When the weather warms up, people spend more time in nature, enjoy the sun, take a picnic, or escaping cities to camp somewhere near lakes or rivers. However, with the warm weather, many insects are getting back to life that can ruin your time in nature. What if you get bitten? How to pull out the tick correctly? Is it necessary to rush to the doctor immediately?
Bees, Hornets, Wasps
The bites of these insects are not mortal. However, every year people die from bites due to allergic reactions. If a person is allergic, even a single bite can cause death. If you have been bitten, the first thing to do is to pull out the sting immediately. It is very important to remove the foreign body as soon as possible. The longer you delay, the more poison your body will receive. Take a plastic bank card or any other similar item, or even just gently swipe the sting to pull the sting out.
Seek the medical attention immediately if you experience any of the following symptoms that might indicate the allergic reaction: difficulties to breathe, speak, have a headache or chest pain, feeling dizzy, or your face and throat is swelling.

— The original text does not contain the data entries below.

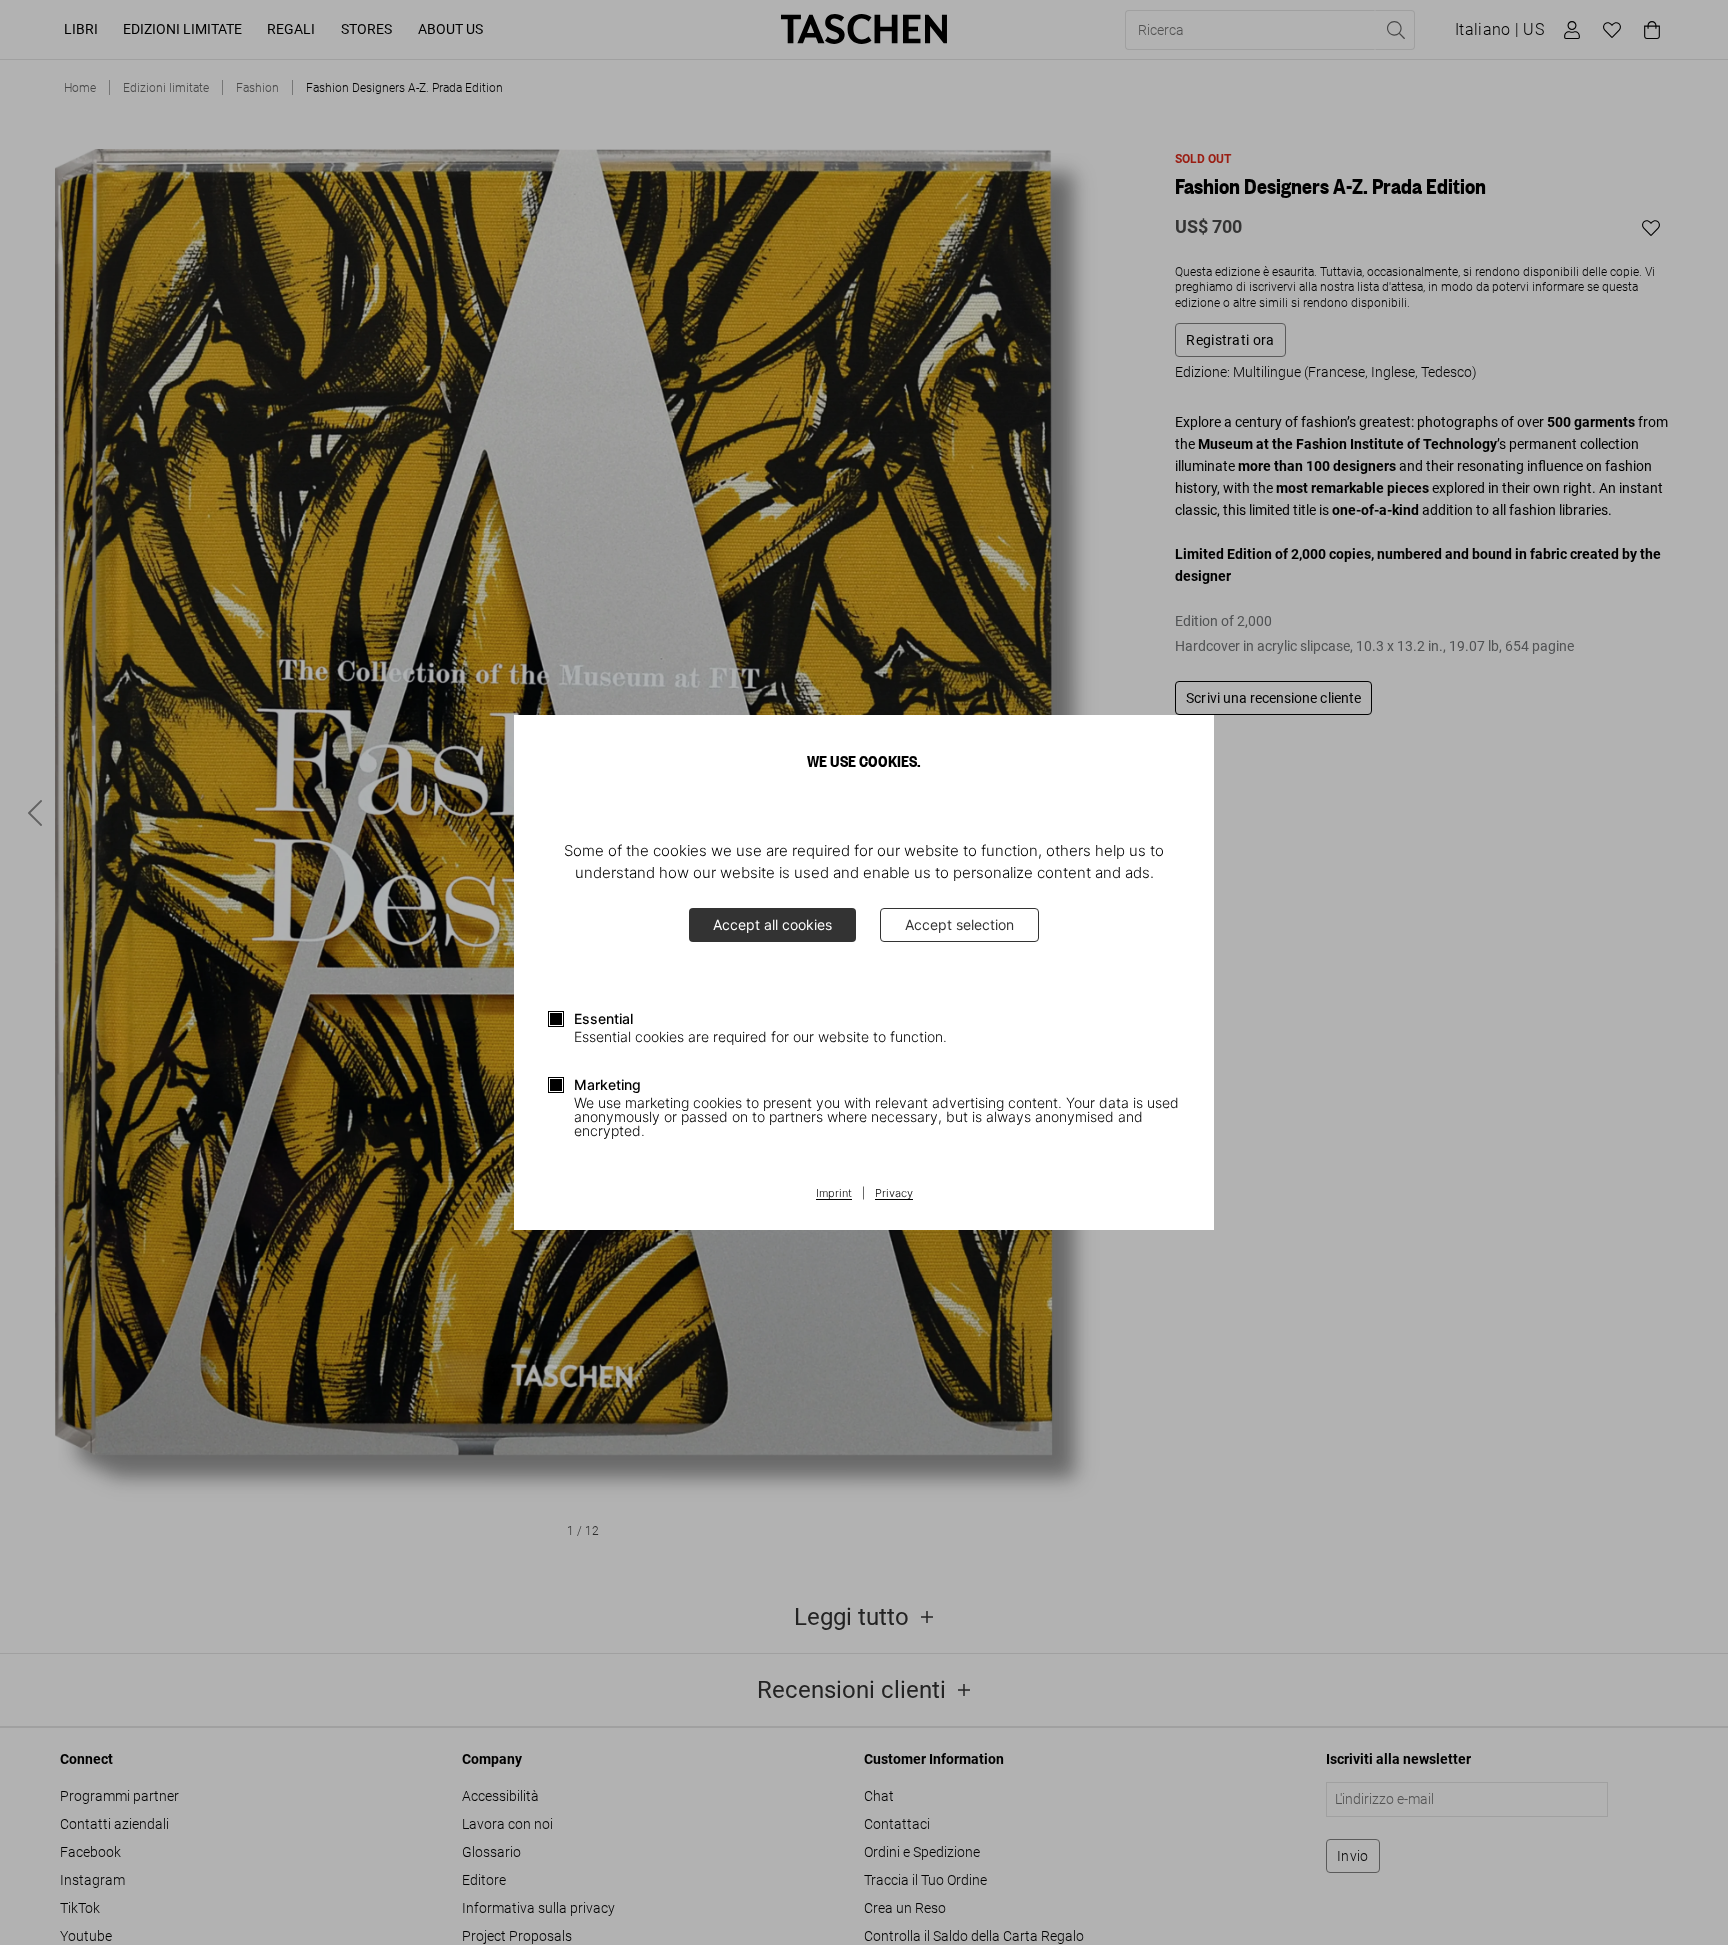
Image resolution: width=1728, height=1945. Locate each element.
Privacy (894, 1194)
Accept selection (959, 924)
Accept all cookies (772, 924)
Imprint (834, 1194)
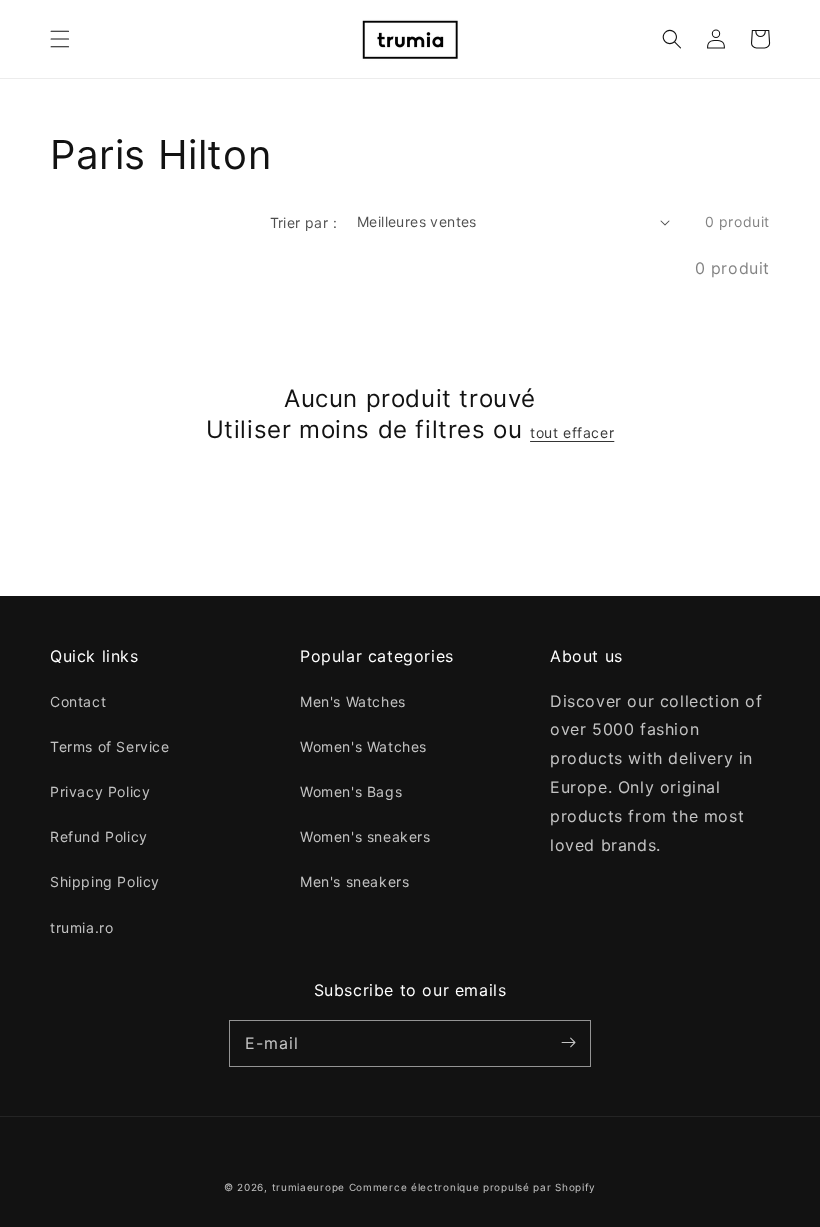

If you are not allergic, you will just feel pain, throbbing and stinging in the bitten area. In this case, wash the skin gently with soap to prevent infection. There are many medications for suppressing stinging and itching. But if you do not have any medication, you can apply toothpaste to neutralize the secreted acid from bees, hornets, or wasps. You can take painkillers such as ibuprofen, or aspirin to relieve the pain itself or just put some ice.
Ticks belong to the type of arachnids, and they are the most abundant group of them. Most ticks require another living creature, in this case an animal or a person whose blood the mite feeds on. The mite is special in that it needs significantly more blood than other parasites. If a sucked mite is not noticed, it can drink blood for up to 15 days. For most people, the word tick is associated with illness or even death.
There is no single reliable way to protect against ticks. The only reliable preventive measure is the tick-borne encephalitis vaccine. In the absence of specific treatment for tick-borne encephalitis, protection against the disease and its consequences can only be achieved through vaccination. Tick-borne encephalitis should be vaccinated for everyone, as Lithuania belongs to the zone of increased risk of tick-borne encephalitis.
Even if you are vaccinated, you should pull it out as soon as possible after detecting the mite. The longer the mite is absorbed, the more likely it is to become infected. Most make the biggest mistake when trying to pull out a tick just by greasing it with grease and pulling with their hands or tweezers. The head of a tick might be deep under the skin, and if you pull it inappropriately, there is a good chance that you will only pull out the body and the head will stay inside.